**PROBLEM DETAILS:** Your copy should contain exactly the lines from the start of the material through the line containing "[switch] (309, 687)", and no pictures.

**RECORDS FOR THIS TASK:**

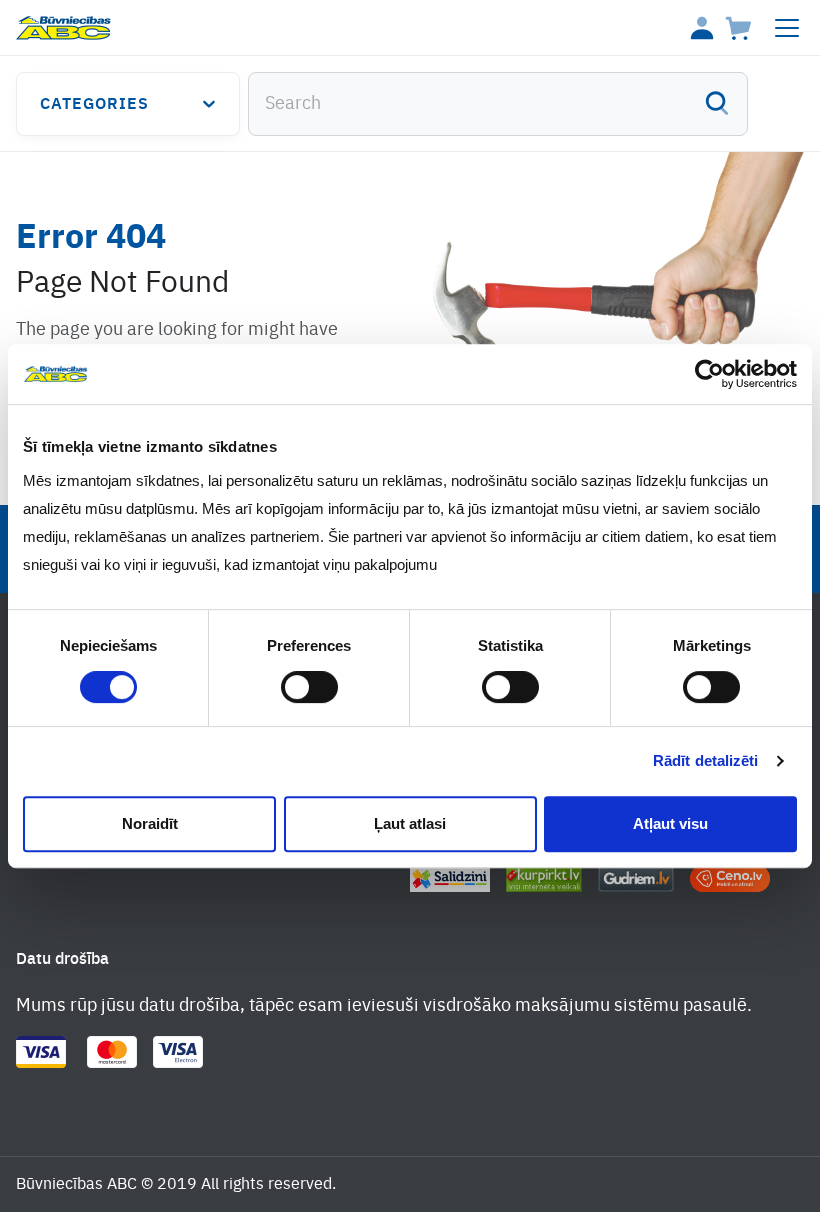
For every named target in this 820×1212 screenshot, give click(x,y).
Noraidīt (150, 823)
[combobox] (498, 104)
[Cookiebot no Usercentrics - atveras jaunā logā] (709, 374)
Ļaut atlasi (410, 823)
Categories (94, 105)
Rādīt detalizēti (706, 760)
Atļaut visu (670, 823)
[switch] (309, 687)
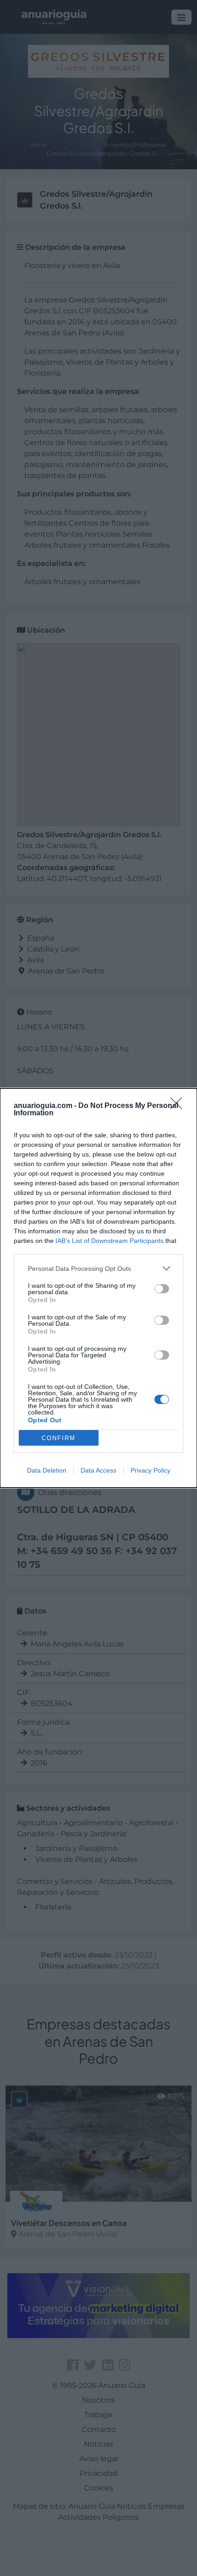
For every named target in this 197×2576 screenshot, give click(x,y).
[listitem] (98, 1268)
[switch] (161, 1288)
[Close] (179, 1106)
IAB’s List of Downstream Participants (109, 1240)
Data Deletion (46, 1470)
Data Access (98, 1470)
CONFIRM (59, 1438)
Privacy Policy (150, 1470)
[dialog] (98, 1288)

**EXPECTED ANSWER:**
For every named target in this 820×1212 screenshot, give click(x,y).
Noraidīt (150, 823)
[combobox] (498, 104)
[Cookiebot no Usercentrics - atveras jaunā logā] (709, 374)
Ļaut atlasi (410, 823)
Categories (94, 105)
Rādīt detalizēti (706, 760)
Atļaut visu (670, 823)
[switch] (309, 687)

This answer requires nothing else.